La Banque centrale européenne recommande de garder des espèces chez soi en cas d’«instabilité majeure»

Une note qui va à l’encontre de la tendance internationale. Dans une longue étude publiée mercredi sur son site, intitulée «Gardez votre calme et conservez de l’argent liquide», la Banque centrale européenne (BCE) recommande aux citoyens européens de toujours conserver chez soi une somme en liquide «suffisante pour couvrir les besoins essentiels pendant environ 72 heures», notamment «en cas d’instabilité systématique majeure». La note cite l’exemple des Pays-Bas, de l’Autriche et de la Finlande, où les autorités invitent les citoyens à toujours garder entre 70 et 100 euros par personne chez soi.

Pour arriver à cette conclusion, les analystes de la BCE ont analysé en profondeur quatre crises ayant frappé l’Europe ces dernières années: la pandémie de Covid-19, l’invasion de l’Ukraine par la Russie, la panne géante du réseau espagnol en avril 2025 et la crise de la dette souveraine en Grèce. «Toutes les crises n’entraînent pas systématiquement une forte demande de cash mais les cas étudiés offrent un test de résistance de la fonction du cash lorsque l’économie, les infrastructures critiques ou la confiance publique sont fortement mises à l’épreuve», peut-on lire.

Passer la publicité

«L’utilité du cash s’intensifie lorsque la stabilité est menacée»
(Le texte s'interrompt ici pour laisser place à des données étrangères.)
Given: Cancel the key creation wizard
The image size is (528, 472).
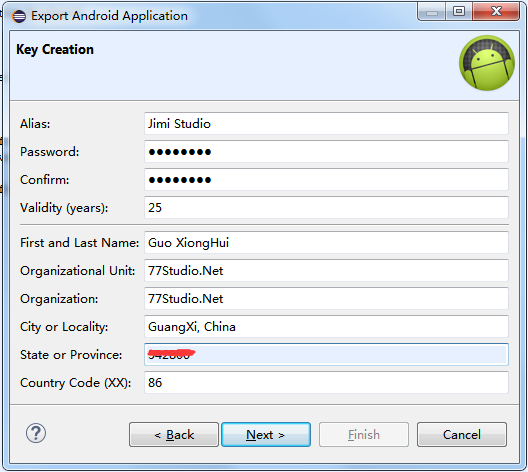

Ainsi, à l’apparition de la pandémie de Covid début 2020, la demande de billets en euros a connu «une augmentation extraordinaire», avec une émission nette cumulée de billets dans la zone euro qui avait «bondi de plus de 140 milliards d’euros». Lors d’une année classique, seuls 55 milliards d’euros en liquide sont émis. Même constat dans les pays situés à proximité de l’Ukraine, où le début de la guerre menée par la Russie a conduit à une hausse de 36% des émissions de billets d’euros.

En Espagne, alors même que le réseau était revenu à la suite de la panne massive qui a affecté le pays en avril dernier, les usagers se sont rués sur les distributeurs de billets afin de «reconstituer leurs stocks». «Le pic observé le lendemain de la panne reflète (aussi) une possible augmentation des réserves de précaution», explique la BCE, qui a également noté une «forte hausse des retraits aux distributeurs dans les zones non touchées». «Enfin, la crise de la dette souveraine en Grèce a montré des pics récurrents de demande lors de turbulences financières prolongées et de tensions politiques», poursuit la note.
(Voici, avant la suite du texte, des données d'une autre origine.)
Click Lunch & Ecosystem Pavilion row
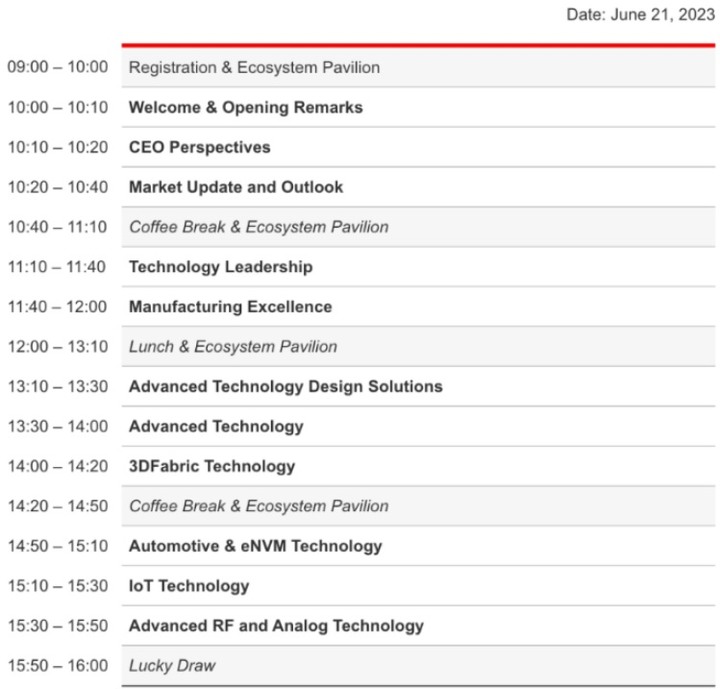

Pour les deux auteurs de l’étude, Francesca Faella et Alejandro Zamora-Pérez, «ces épisodes de crise variés montrent que l’utilité du cash s’intensifie fortement lorsque la stabilité est menacée», et surtout que le liquide «offre une utilité psychologique et pratique», grâce à sa «nature tangible, qui procure réconfort et sentiment de contrôle», ainsi que «par sa fonctionnalité hors ligne, qui devient primordiale lors des défaillances des systèmes numériques». Ce qui constitue, pour la BCE, un «paradoxe», alors que les paiements tendent à disparaître face aux règlements numériques, via carte bleue ou téléphone.